**Verilen metin:**

Davalı vekili cevap dilekçesinde özetle; “Müvekkil şirketin yargılama devam ederken hakkında verilen iflas kararı kaldırılmıştır. Davacı yan istinaf dilekçesinde her ne kadar müvekkil şirket hakkında iflas kararı kaldırıldığından bahisle davanın konusuz kaldığına yönelik beyanı ile “dava hakkında karar verilmesine yer olmadığına karar verilmesini” talep etmişse de bu talebin kabulü hukuka aykırı olacaktır. Zira kayıt kabul davası devam ederken müvekkil şirket hakkında verilen iflas kararı kaldırılmış olup bu karar kesinleşmiş olduğundan açılan dava Yargıtay içtihatları gereğince alacak davasına dönmekte ve yargılamaya alacak davası olarak devam edilmektedir. Kayıt kabul davalarının konusu ile alacak davaları ile aynı talebe sahip olup, alacaklının alacağını elde etmesi amacıyla iflas sıra cetvelinde alacağın kayıt ve kabulüne karar verilmesi isteğidir. Bu açıdan kayıt kabul davaları aslında bir tür alacak davası olarak nitelendirilmektedir. İflas kararının kaldırılmasına müteakip davaya alacak davası olarak devam edilmesinin gerekçesi de nitekim bu durumdur, Yargıtay 23. H.D. Kararı – E. 2015/4567 K. 2016/1695 T. 17.3.2016 tarihli kararında da yer verildiği üzere bu davaların alacak davası olarak devamı gerektiğine yönelik içtihatlar bulunmaktadır. Bu nedenlerle davacının istinaf istemi yerinde değildir. Yerel mahkeme tarafından davacının yenileme talebinin reddi kararında hukuka aykırılık bulunmamaktadır. Davacının iddiaları yersiz olduğu gibi yerel mahkemenin davanın açılmamış sayılmasına karar vererek tarafımız lehine vekalet ücretine yönelik kararı ile arabuluculuk görüşmelerindeki arabuluculuk ücretinin de yine davacı yana bırakılması hukuka uygundur,” beyanı ile davalının istinaf taleplerinin reddine karar verilmesini talep etmiştir.

**Yönergeler:**
1. Verilen metinde atıf yapılan Yargıtay kararının künye bilgilerini (daire, esas numarası, karar numarası ve tarih) sıralayın.
2. Verilen metindeki “Davalı vekili cevap dilekçesinde özetle” ile başlayan paragrafı, temel bilgilerini koruyarak kısa maddeler hâlinde yeniden yazın.

**Alıntılanan veriler:**
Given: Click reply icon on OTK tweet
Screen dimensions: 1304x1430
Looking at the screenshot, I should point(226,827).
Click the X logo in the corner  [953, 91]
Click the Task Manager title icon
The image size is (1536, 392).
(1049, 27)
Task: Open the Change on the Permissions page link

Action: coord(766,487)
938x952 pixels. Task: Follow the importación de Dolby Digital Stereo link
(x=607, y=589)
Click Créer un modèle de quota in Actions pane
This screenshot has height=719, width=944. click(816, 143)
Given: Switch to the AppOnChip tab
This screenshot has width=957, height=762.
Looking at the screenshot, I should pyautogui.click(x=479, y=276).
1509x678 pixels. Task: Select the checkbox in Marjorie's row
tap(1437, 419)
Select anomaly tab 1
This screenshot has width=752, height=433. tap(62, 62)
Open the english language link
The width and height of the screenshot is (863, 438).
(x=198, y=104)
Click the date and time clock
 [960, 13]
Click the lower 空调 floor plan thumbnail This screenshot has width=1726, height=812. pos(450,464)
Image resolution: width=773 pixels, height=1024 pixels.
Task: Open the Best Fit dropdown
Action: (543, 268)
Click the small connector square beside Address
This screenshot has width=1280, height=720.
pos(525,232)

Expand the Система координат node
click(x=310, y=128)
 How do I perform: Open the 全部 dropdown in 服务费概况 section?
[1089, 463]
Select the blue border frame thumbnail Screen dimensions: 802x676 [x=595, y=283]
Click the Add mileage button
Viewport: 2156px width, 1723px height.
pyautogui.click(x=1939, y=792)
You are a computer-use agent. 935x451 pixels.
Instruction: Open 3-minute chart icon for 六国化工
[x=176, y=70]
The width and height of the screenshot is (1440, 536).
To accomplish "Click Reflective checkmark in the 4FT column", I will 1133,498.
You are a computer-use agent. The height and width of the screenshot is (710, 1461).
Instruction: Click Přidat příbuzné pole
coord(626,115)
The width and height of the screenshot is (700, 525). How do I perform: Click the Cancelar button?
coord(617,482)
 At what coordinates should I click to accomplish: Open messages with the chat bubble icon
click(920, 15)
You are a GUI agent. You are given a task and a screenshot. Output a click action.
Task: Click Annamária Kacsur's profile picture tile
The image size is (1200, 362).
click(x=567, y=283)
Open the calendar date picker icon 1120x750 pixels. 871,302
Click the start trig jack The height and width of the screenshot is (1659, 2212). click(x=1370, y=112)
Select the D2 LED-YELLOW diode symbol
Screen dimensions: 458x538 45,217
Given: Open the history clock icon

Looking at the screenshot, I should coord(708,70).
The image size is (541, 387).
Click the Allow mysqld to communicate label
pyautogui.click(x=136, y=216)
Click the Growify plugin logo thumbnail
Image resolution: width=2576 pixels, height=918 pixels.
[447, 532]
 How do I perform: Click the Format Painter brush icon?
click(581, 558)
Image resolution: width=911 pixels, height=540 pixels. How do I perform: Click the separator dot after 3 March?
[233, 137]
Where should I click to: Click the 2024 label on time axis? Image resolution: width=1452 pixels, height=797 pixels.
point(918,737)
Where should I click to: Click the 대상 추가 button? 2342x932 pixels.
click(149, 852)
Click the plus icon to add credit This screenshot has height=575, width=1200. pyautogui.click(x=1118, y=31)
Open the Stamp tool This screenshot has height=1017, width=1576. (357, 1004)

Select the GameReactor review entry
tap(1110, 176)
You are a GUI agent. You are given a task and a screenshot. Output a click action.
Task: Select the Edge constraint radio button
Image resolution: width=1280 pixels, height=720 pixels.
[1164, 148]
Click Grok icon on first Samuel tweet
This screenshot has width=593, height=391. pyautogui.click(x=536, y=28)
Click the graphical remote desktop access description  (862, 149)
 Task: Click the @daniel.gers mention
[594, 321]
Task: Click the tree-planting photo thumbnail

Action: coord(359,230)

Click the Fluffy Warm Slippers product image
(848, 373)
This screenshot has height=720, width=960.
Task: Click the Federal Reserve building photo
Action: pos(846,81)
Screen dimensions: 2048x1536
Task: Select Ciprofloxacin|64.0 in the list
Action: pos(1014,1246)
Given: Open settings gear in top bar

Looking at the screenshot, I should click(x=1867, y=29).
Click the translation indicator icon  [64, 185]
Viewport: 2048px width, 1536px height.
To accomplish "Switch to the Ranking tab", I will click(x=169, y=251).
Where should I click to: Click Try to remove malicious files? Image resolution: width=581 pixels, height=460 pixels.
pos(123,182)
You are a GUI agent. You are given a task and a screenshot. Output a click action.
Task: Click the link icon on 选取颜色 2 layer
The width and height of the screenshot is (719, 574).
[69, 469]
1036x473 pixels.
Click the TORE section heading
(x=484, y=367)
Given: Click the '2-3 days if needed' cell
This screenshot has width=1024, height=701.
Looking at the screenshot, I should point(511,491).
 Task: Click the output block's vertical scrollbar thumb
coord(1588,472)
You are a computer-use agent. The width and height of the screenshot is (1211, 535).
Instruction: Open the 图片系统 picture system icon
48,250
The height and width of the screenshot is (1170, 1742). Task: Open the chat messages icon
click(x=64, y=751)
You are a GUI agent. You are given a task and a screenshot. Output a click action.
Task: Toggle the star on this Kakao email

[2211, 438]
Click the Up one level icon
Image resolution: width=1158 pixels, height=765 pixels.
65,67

**Çözümler:**
1.
- Daire: Yargıtay 23. Hukuk Dairesi
- Esas numarası: 2015/4567
- Karar numarası: 2016/1695
- Tarih: 17.3.2016

2.
- Yargılama sürerken davalı şirket hakkında verilen iflas kararı kaldırılmış ve bu karar kesinleşmiştir.
- Davacı, istinaf dilekçesinde davanın konusuz kaldığını ileri sürmüş ve dava hakkında karar verilmesine yer olmadığına hükmedilmesini istemiştir. Davalı vekiline göre bu talebin kabulü hukuka aykırı olur.
- Yargıtay içtihatlarına göre iflas kararının kaldırılmasıyla kayıt kabul davası alacak davasına dönüşür ve yargılama alacak davası olarak sürer. Bunun nedeni, kayıt kabul davasının da bir tür alacak davası sayılmasıdır. Bu görüş, Yargıtay 23. H.D.'nin E. 2015/4567 K. 2016/1695 sayılı, 17.3.2016 tarihli kararında da yer almaktadır.
- Davalı vekiline göre yerel mahkemenin verdiği şu kararlar hukuka uygundur:
  - yenileme talebinin reddi,
  - davanın açılmamış sayılması,
  - davalı lehine vekalet ücreti,
  - arabuluculuk ücretinin davacıya bırakılması.
- Bu gerekçelerle davalı vekili, istinaf taleplerinin reddine karar verilmesini talep etmiştir.